2005-06-14 Thread Mark Stosberg
Neil Conway wrote:

> Mark Stosberg wrote:
>> I've used PQA to analyze my queries and happy overall with how they are
>> running. About 55% of the query time is going to variations of the pet
>> searching query, which seems like where it should be going. The query is
>> frequent and complex. It has already been combed over for appropriate
>> indexing.
> 
> It might be worth posting the EXPLAIN ANALYZE and relevant schema
> definitions for this query, in case there is additional room for
> optimization.
> 
>>Our hardware: Dual 3 Ghz processors 3 GB RAM, running on FreeBSD.
> 
> Disk?
> 
> You are presumably using Xeon processors, right? If so, check the list
> archives for information on the infamous "context switching storm" that
> causes performance problems for some people using SMP Xeons.

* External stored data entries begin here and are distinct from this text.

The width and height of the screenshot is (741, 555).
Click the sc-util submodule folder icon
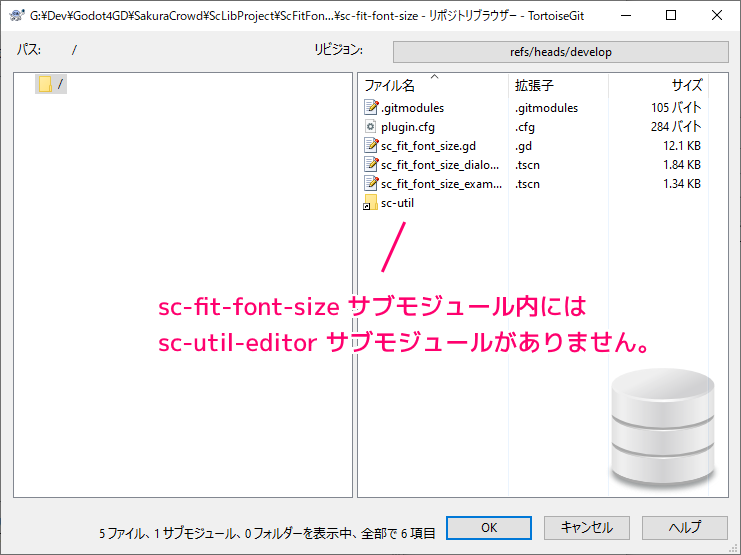[371, 203]
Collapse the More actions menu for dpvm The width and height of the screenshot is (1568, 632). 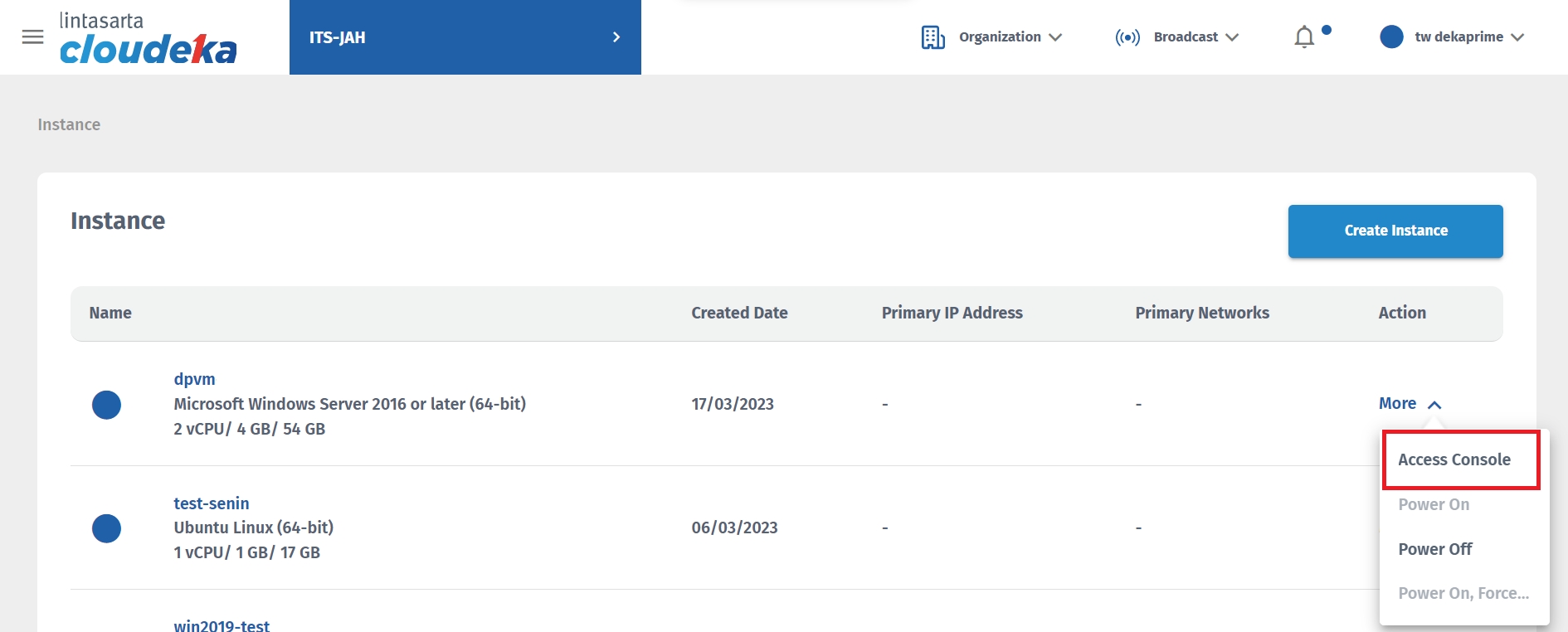click(1410, 404)
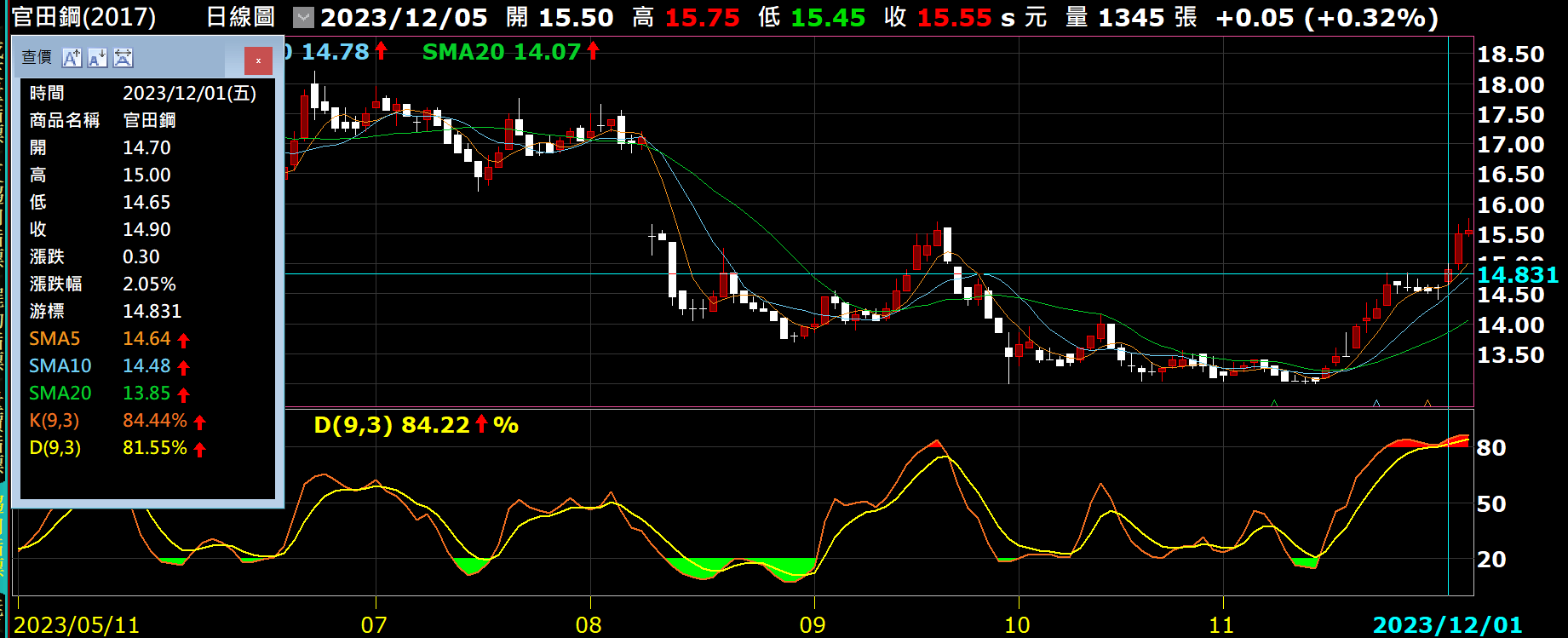Click the 查價 panel title text
The width and height of the screenshot is (1568, 638).
pyautogui.click(x=37, y=58)
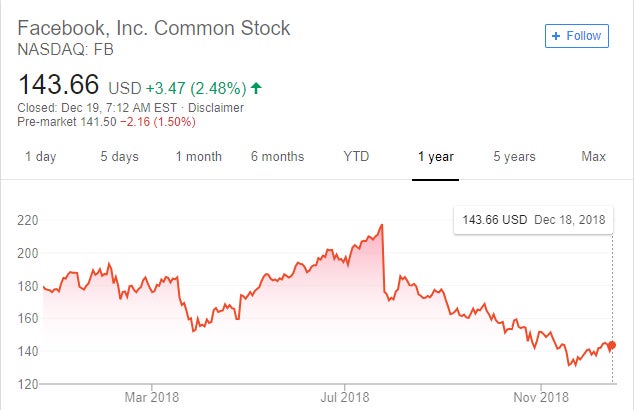Click the Nov 2018 axis label
This screenshot has width=634, height=410.
[x=541, y=397]
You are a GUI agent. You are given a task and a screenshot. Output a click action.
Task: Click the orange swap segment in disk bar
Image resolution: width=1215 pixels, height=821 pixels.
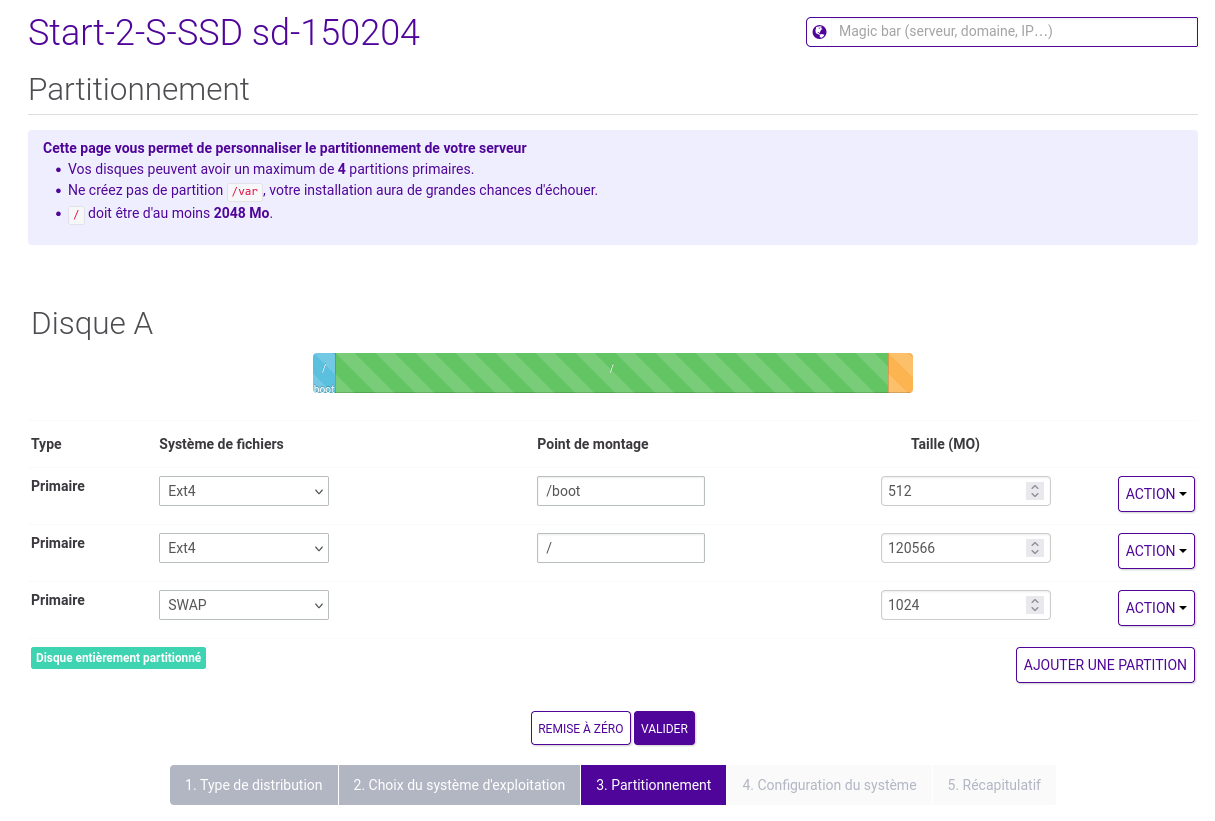click(900, 372)
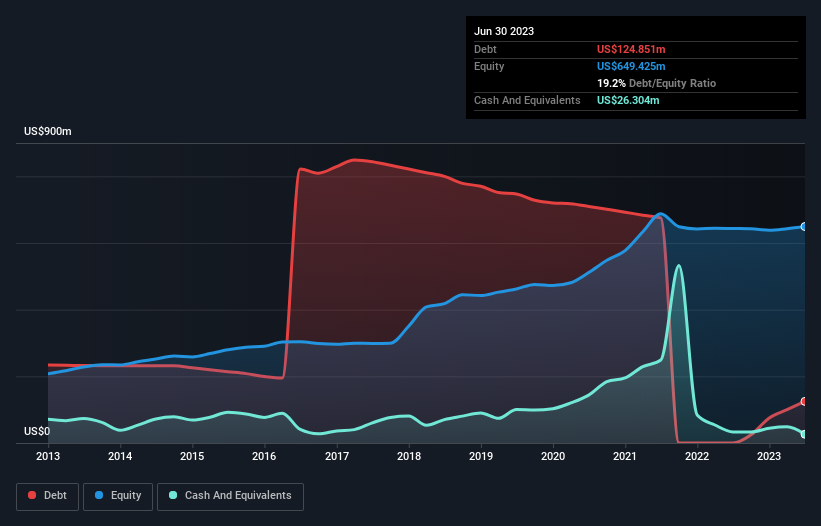Click the US$900m y-axis label
Viewport: 821px width, 526px height.
coord(48,132)
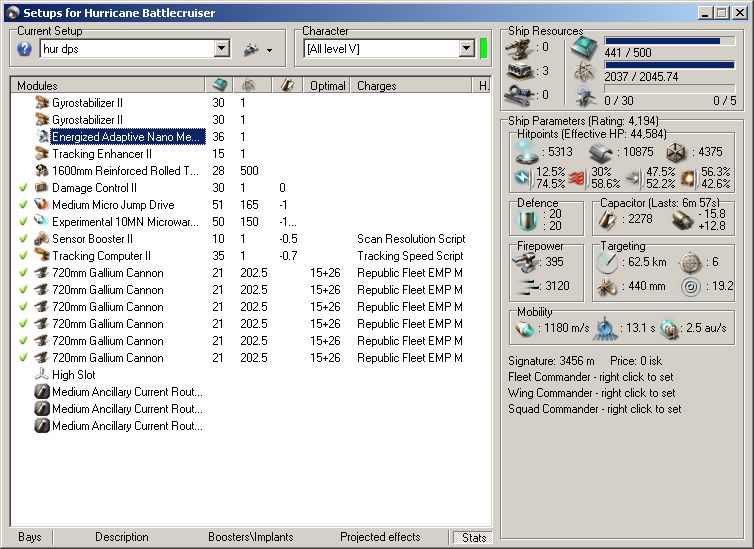Click the blue help question mark icon
This screenshot has width=754, height=549.
(x=25, y=49)
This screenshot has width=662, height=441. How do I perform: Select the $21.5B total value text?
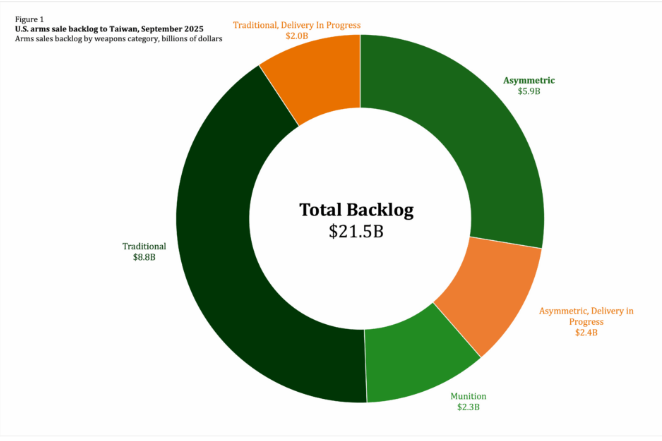356,232
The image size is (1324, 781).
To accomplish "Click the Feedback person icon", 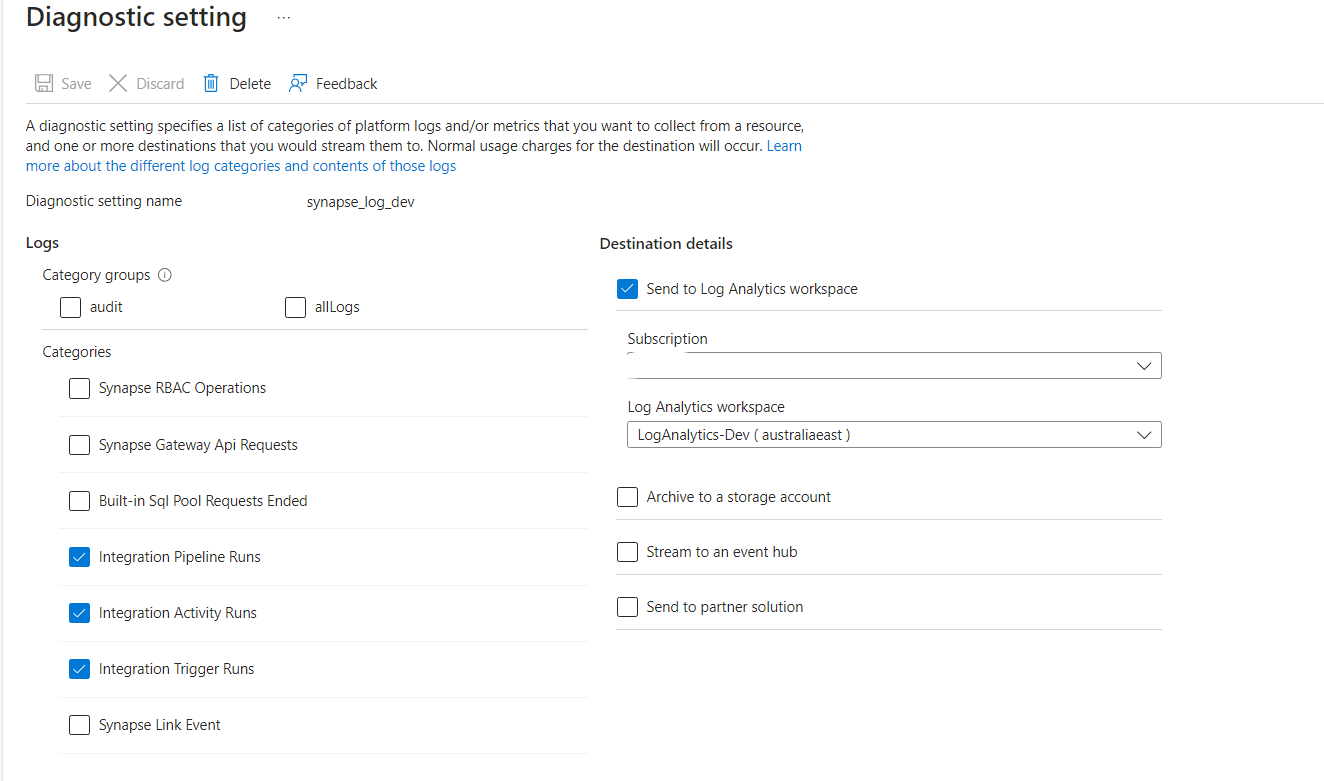I will pos(297,83).
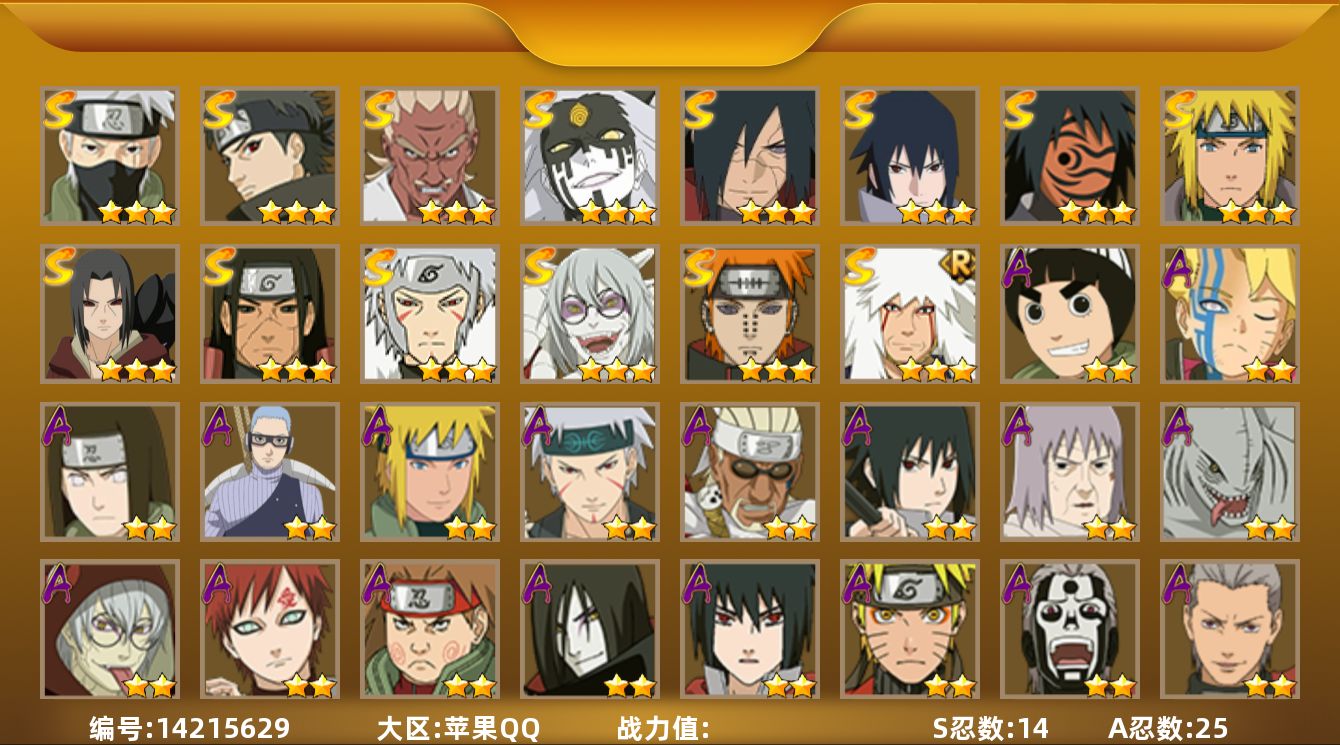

I wanted to follow-up to report a positive outcome to tuning this Xeon
SMP machine on FreeBSD. We applied the following techniques, and saw the
average CPU usage drop by about 25%.

- in /etc/sysctl.conf, we set it to use raw RAM for shared memory:
kern.ipc.shm_use_phys=1

- We updated our kernel config and postmaster.conf to set
  shared_buffers to about 8000.

- We disabled hyperthreading in the BIOS, which had a label like
  "Logical Processors?   : Disabled".

I recall there was tweak my co-worker made that's not on my list.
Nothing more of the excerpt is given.